The Supreme Court’s decision in PASL Wind Solutions clarified essential aspects of arbitration law. Firstly, it addressed the determination of the seat through the closest connection test, rejecting PASL’s argument that Mumbai was the seat based on this test. The Court emphasized that the closest connection test is only applicable if the seat is unclearly designated by the parties or the tribunal, referencing a previous case where London was specified as the venue, but not the seat.

The Court also emphasized the mutual exclusivity of Part I and Part II of the Arbitration Act. Part I covers arbitrations in India, regardless of whether they are domestic or international, while Part II focuses solely on the enforcement of foreign arbitral awards. It clarified that the applicability of Part II depends on whether the award is made outside India in a New York Convention signatory country.

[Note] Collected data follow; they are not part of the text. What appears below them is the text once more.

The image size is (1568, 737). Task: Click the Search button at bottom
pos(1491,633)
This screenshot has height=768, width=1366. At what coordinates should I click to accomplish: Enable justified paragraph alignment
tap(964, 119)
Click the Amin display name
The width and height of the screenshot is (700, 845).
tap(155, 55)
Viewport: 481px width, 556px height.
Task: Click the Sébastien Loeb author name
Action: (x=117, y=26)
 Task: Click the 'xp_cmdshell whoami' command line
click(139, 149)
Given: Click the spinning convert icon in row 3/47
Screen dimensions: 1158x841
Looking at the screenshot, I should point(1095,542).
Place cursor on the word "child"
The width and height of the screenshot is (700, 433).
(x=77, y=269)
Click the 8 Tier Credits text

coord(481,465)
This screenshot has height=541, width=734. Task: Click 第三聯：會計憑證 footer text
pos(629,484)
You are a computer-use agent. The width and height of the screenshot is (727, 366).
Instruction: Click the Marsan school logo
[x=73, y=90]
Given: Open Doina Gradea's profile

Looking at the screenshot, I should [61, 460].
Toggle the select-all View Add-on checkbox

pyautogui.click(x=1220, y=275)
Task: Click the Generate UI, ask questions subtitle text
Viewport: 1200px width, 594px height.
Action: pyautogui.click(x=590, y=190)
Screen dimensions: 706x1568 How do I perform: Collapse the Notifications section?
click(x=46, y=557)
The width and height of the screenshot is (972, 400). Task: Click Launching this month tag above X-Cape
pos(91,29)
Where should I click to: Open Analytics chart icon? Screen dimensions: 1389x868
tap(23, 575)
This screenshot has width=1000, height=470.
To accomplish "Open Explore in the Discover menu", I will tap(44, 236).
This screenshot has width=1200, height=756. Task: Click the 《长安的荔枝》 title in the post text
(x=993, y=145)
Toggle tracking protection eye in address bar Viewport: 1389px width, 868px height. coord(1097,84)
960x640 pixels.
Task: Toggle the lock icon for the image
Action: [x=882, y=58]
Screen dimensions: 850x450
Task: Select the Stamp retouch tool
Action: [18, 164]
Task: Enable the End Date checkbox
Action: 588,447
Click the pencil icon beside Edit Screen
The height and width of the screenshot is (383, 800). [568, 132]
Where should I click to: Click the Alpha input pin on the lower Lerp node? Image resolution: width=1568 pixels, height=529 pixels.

Additionally, the Court distinguished between international commercial arbitration (ICA) and foreign awards. ICA involves parties from different countries, while a foreign award is made outside the state where enforcement is sought. The nationality or residence of parties is irrelevant in determining a foreign award, unlike in ICA.

The judgment highlighted the broader scope of the New York Convention compared to the Geneva Convention. It discussed the definition of a foreign award under Section 44 of the Arbitration Act, emphasizing that it doesn’t align with the definition of international commercial arbitration. The Court also considered provisions of the Federal Arbitration Act of the USA, pointing out that India’s legislation doesn’t contain similar caveats, underscoring the applicability of Part II.

Prior to this judgment, various legal cases had discussed party autonomy in choosing a foreign seat of arbitration. The Court clarified that two Indian companies can choose a foreign seat for arbitration, upholding the principle of freedom of contract.

CONCLUSION

In conclusion, the Court emphasized the importance of balancing freedom of contract with any potential harm to the public. It upheld the notion that two Indian parties can choose a foreign seat for arbitration, provided it doesn’t violate public policy. The enforcement of a foreign award may be refused if it contravenes fundamental Indian policies.

RFERENCES

  1. https://www.scconline.com/
  2. https://indiankanoon.org/
  3. https://www.lawctopus.com/
  4. https://blog.ipleaders.in/

This Article is written by Yashasvi Sharma student of Vivekananda Institute of Professional Studies, GGSIPU; Intern at Legal Vidhiya.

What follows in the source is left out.